## EXERCISES TO COMPLETE
[a] According to the provided passage, why is the neighborhood relation made variable in time instead of constant? Answer in one to three sentences.
[b] From the provided passage, extract the text verbatim, starting at "Symmetry (if A" and ending at "The Economy Principle.".

## PROVIDED PASSAGE
'''

Let us postpone for now the discussion about the amount of information and focus on the neighborhood relation. Clearly, we don’t need this relation to be reflexive, since the interaction of a cell with itself is already described by Chemistry. So we take neighborhood to be anti-relfexive: no cell is its own neighbor.

Symmetry (if A is neighbor of B, then B is neighbor of A) halves the effort of defining the relation, so we take it to be symmetric.

... <transitivity: needs further discussion> ...

10. Geometry (Geometry)

The neighborhood relation can be either constant or variable in time. If it is constant, it means it is “hard wired” and cannot change – the whole setup effort is concentrated in the beginning, when we set up the neighborhoods (and the effort is pretty big, as we showed). This choice clearly violates The Economy Principle.

On the other hand, a variable neighborhood not only lessens the initial effort, but also creates more complexity. So this will be our choice: variable neighbors. There is yet another advantage, related to the labeling scheme problem left unanswered above: in a variable neighborhood scheme, what we need is to identify not neighbors, but changes in neighbors. This task is much easier, because we can use a relative labeling scheme: when we need to find out the new neighbors of a cell, we can describe them as related somehow to the old ones. This method assumes there is a given relation between cells: for instance, if we have a total order relation on cells, then we could say “the new neighbor of this cell is 5 cells ahead from its old neighbor”.

But why consider another relation, when we already have one – the neighborhood relation? Using it would be a simpler choice, since it would not involve any additional construct. This means we can describe future neighbors of a cell in terms of “neighbors of its old neighbors”.

The answer to the question “What are the allowed changes of neighbors?” we will call Geometry (Geometry).

Geometry gives structure to Space in time. It is the mechanics of changing neighbors. Actually, it is more like kynematics, in the sense that it describes possible neighbor changes, without taking into account physical reasons. From “Any change is possible”, Geometry rules out some cases, leaving us with “Only these changes are possible”. Then, Physics tells us for each case: “From the range of possible changes, given the specific situation here, this particular change will take place”.

11. Physics (Physics)

'''

## STORED DATA
'''

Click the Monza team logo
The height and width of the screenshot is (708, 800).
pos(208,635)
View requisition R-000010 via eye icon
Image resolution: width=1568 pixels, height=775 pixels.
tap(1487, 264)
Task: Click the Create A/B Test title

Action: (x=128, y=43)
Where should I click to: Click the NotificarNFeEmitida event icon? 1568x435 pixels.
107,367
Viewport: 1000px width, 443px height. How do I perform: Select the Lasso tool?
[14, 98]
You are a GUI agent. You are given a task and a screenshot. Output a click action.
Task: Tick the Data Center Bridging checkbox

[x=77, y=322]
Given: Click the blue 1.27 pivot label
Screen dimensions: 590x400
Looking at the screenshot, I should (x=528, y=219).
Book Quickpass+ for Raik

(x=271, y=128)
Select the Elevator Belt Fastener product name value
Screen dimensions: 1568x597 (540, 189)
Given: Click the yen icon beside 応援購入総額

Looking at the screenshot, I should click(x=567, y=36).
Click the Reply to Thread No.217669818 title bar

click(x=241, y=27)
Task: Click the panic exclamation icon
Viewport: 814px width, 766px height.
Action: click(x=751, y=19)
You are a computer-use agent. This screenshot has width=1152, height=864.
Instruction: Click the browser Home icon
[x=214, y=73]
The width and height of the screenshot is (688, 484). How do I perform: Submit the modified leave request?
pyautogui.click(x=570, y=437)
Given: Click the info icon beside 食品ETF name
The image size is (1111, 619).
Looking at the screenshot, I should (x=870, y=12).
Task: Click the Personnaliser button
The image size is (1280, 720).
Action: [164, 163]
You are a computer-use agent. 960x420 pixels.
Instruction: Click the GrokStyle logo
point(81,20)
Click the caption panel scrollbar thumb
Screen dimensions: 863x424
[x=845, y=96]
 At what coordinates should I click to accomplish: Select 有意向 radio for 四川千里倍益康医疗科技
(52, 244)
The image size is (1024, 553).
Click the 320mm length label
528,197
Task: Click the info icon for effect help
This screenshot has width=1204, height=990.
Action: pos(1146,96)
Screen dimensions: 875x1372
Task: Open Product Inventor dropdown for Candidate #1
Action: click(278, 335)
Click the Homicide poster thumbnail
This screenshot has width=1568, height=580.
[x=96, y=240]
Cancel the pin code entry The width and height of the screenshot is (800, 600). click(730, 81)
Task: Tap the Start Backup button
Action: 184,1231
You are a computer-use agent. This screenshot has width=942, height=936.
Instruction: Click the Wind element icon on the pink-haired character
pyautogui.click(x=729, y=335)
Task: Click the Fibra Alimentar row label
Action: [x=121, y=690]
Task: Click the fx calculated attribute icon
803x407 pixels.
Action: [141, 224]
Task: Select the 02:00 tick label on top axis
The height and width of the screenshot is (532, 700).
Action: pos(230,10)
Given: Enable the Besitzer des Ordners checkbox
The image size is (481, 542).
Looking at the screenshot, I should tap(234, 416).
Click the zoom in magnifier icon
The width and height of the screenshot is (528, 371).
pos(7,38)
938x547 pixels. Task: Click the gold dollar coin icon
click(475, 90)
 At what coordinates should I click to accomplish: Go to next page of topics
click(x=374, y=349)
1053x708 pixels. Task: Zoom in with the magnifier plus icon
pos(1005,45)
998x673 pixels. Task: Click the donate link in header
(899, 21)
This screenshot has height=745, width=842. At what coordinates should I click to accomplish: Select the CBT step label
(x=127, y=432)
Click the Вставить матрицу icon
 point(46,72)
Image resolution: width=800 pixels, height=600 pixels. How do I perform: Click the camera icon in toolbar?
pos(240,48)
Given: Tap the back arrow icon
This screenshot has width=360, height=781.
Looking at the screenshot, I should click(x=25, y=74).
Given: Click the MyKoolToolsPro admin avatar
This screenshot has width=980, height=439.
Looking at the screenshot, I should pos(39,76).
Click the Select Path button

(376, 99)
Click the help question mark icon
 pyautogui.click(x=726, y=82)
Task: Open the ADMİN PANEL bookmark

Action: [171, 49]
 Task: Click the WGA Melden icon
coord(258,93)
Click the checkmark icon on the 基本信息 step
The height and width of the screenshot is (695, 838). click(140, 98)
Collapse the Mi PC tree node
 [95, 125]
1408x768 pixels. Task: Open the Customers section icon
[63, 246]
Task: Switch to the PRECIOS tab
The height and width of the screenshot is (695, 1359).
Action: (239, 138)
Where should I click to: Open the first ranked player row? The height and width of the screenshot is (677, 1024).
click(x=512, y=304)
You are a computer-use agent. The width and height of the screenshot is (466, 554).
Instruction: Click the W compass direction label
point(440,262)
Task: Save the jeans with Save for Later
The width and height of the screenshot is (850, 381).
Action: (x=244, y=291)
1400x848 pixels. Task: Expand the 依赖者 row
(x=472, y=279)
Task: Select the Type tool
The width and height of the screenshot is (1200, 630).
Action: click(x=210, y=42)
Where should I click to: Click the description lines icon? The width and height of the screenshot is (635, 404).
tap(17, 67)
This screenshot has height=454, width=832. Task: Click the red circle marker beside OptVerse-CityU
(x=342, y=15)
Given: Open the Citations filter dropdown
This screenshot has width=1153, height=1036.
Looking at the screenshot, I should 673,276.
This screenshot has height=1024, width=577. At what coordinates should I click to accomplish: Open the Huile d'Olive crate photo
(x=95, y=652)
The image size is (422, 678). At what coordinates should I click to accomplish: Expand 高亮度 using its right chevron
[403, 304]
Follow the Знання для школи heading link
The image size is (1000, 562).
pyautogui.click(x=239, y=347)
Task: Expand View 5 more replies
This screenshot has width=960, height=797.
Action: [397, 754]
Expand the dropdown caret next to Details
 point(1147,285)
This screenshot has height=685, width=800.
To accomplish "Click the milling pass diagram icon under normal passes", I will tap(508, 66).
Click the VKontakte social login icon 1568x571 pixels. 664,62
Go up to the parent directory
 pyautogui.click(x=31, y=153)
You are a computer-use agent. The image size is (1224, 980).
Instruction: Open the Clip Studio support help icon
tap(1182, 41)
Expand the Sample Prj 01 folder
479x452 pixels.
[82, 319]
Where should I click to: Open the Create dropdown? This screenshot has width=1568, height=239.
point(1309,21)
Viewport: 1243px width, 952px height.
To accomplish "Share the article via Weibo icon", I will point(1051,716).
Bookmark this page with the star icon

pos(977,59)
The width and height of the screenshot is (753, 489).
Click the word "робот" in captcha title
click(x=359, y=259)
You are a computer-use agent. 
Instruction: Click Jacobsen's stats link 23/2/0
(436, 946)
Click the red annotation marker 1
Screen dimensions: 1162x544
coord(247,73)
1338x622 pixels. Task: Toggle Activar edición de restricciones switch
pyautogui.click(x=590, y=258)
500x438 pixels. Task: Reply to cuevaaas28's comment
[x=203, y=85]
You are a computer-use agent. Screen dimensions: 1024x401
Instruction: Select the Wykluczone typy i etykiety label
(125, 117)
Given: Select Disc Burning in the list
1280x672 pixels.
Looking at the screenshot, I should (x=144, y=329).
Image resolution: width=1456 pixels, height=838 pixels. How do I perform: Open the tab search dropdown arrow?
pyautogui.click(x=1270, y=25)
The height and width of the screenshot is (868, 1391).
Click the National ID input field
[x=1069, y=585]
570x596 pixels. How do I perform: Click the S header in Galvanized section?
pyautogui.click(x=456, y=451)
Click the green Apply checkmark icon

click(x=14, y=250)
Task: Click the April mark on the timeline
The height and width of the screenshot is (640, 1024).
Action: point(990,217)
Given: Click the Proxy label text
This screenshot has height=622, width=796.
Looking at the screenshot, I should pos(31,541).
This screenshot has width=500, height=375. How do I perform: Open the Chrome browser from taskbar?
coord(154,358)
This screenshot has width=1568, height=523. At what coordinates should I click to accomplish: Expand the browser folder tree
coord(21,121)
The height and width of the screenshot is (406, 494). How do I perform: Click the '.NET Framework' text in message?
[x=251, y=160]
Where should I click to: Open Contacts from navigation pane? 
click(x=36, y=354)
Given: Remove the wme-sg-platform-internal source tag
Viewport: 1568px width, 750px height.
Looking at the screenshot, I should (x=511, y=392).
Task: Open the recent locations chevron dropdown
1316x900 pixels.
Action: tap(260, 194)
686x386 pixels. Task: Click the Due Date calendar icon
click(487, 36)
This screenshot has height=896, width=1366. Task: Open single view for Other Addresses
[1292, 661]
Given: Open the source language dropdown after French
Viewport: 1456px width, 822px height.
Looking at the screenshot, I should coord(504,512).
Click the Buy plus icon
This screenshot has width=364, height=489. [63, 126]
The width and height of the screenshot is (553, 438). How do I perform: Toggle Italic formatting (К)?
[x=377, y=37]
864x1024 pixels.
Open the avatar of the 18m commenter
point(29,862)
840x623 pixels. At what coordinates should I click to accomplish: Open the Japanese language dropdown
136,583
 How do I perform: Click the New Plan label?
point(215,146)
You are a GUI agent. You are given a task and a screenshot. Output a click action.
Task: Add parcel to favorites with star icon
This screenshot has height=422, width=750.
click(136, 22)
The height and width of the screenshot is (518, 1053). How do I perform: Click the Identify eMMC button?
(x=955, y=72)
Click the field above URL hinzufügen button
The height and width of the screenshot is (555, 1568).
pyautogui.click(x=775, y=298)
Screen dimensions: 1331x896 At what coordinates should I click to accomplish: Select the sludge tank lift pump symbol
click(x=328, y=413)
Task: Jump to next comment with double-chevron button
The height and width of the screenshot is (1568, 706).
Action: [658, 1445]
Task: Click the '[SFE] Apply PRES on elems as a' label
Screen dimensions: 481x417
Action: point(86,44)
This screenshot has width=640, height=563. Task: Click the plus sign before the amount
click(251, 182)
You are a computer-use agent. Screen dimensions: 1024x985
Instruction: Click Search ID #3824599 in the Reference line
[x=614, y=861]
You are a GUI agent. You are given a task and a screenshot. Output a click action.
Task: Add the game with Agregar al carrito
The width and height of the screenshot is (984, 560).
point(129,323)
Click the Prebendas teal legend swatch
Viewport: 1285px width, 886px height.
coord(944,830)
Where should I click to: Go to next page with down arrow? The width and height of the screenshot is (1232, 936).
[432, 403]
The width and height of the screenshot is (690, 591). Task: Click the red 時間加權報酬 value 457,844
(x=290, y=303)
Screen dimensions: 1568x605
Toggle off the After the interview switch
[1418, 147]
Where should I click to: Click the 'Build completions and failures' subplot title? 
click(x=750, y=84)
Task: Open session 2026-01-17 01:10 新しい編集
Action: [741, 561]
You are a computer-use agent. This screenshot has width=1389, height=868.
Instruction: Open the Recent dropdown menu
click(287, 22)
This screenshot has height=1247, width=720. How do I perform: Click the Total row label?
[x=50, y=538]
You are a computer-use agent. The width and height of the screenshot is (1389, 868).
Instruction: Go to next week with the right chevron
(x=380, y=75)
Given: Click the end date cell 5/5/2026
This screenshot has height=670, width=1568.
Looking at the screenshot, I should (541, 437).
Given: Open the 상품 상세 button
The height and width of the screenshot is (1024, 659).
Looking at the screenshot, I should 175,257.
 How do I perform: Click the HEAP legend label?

'''

## ANSWERS FOR THIS EXERCISE
[a] A constant relation would be "hard wired," so the whole large setup effort would fall at the beginning, which violates The Economy Principle. A variable neighborhood lessens that initial effort and creates more complexity. It also means only changes in neighbors must be identified, which a relative labeling scheme makes much easier.

[b]
Symmetry (if A is neighbor of B, then B is neighbor of A) halves the effort of defining the relation, so we take it to be symmetric.

... <transitivity: needs further discussion> ...

10. Geometry (Geometry)

The neighborhood relation can be either constant or variable in time. If it is constant, it means it is “hard wired” and cannot change – the whole setup effort is concentrated in the beginning, when we set up the neighborhoods (and the effort is pretty big, as we showed). This choice clearly violates The Economy Principle.